A team of Harvard researchers asked physicians to report their coffee intake and whether they had AF or not (reference below). Almost 20,000 doctors replied and the data showed a really interesting U-shaped curve, in keeping with the trend that people who drink habitual amounts of coffee may be at lower risk of AF.

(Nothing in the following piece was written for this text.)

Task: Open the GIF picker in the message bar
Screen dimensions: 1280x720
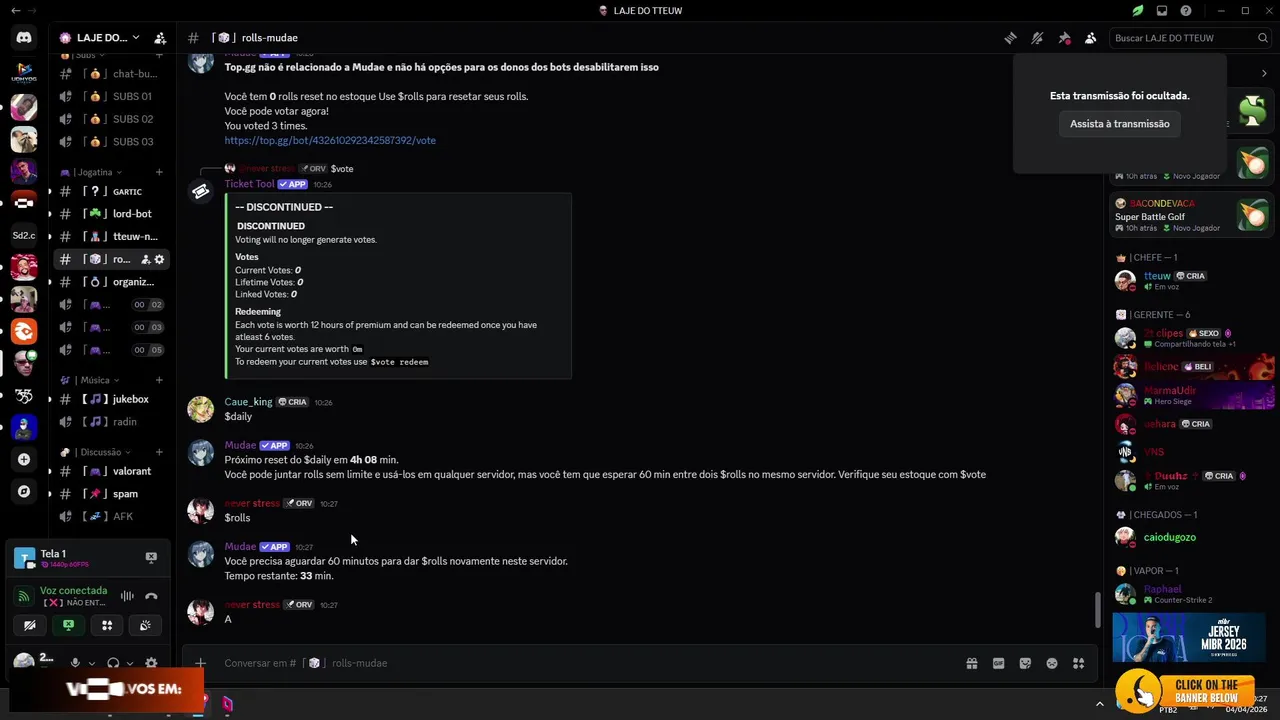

This really comes down to quality of life. Treating AF and reducing episodes of AF is largely done to improve symptoms and make patients feel better. If cutting out caffeine is not a big deal for you, go ahead and try it to see how you feel. Alternatively, if you find joy in that morning cup of coffee then there isn't the evidence to clearly say it's doing you any harm (in fact it may overall be associated with health benefits) and so don't feel obliged to make this change.
Again a couple of my favourite papers on this topic are below.
Voskoboinik A, Kalman JM, Kistler PM. Caffeine and Arrhythmias: Time to Grind the Data. JACC Clin Electrophysiol. 2018 Apr;4(4):425-432. doi: 10.1016/j.jacep.2018.01.012. PMID: 30067480.
Bodar V, Chen J, Gaziano JM, Albert C, Djoussé L. Coffee Consumption and Risk of Atrial Fibrillation in the Physicians' Health Study. J Am Heart Assoc. 2019 Aug 6;8(15):e011346. doi: 10.1161/JAHA.118.011346. Epub 2019 Aug 5. PMID: 31378120; PMCID: PMC6761675.